Eisner, the inventor of the graphic novel format, has been writing and drawing stories about Jewish working-class life since 1978's A Contract with God
. This time, though, he's turned to an unlikely variation on that theme, by rehabilitating Fagin, the trainer of young thieves from Dickens's Oliver Twist
. In Eisner's version, Fagin grows up in London's Ashkenazi communities, forced into crime by cruel fate and crueler prejudice; most of the book is framed as his pre-gallows plea for sympathy to Dickens (with a tacked-on epilogue in which the grown-up Oliver discovers Fagin should actually have inherited a fortune).

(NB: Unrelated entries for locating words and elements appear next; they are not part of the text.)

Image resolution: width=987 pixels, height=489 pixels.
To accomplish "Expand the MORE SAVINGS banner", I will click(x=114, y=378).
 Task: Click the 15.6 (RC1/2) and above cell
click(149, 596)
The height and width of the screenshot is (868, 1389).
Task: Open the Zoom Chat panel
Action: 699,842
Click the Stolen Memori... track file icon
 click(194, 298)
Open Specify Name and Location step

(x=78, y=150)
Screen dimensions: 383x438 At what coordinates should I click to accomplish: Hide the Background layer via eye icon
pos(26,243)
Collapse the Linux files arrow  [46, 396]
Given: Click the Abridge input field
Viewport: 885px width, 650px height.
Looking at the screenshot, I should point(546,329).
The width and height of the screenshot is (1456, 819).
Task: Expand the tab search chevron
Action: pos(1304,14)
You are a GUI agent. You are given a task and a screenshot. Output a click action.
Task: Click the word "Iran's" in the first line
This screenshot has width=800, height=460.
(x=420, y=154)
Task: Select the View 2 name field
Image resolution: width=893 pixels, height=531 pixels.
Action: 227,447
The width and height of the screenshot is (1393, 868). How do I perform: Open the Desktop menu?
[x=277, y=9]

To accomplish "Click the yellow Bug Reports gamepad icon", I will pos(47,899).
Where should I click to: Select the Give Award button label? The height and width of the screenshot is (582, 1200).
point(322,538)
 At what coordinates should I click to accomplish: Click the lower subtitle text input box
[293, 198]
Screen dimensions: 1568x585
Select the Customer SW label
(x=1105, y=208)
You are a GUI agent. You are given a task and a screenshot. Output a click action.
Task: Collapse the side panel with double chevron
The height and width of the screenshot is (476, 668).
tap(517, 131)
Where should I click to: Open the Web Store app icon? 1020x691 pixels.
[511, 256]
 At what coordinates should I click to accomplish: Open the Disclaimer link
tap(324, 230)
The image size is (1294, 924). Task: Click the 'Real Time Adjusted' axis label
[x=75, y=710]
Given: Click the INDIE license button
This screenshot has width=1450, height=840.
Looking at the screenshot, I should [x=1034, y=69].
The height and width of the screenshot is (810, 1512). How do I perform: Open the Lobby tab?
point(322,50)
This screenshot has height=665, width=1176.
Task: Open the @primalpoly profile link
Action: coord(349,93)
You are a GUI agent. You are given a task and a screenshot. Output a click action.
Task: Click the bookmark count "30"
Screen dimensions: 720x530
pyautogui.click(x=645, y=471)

Eisner has been drawing comics for 65 years, and his illustrations have become even more gorgeously expressive with time. He's done this book in a sepia wash that makes his carefully researched depiction of 19th-century London look both grubby and glorious, and wholly convincing. But the story errs on the side of extreme coincidence and melodrama, especially in the middle, where Eisner's inventive imagining of Fagin's early life and initiation into petty theft gives way to an awkwardly simplified run-through of Dickens's plot. The constant stream of expository dialogue becomes laughable after a while. No one can convey a story through drawn body language like Eisner can (his drawings of Fagin's partner, Sikes, convey an unnerving mixture of physical cruelty and hauteur); it's too bad his words aren't up to the same standard. (Sept.)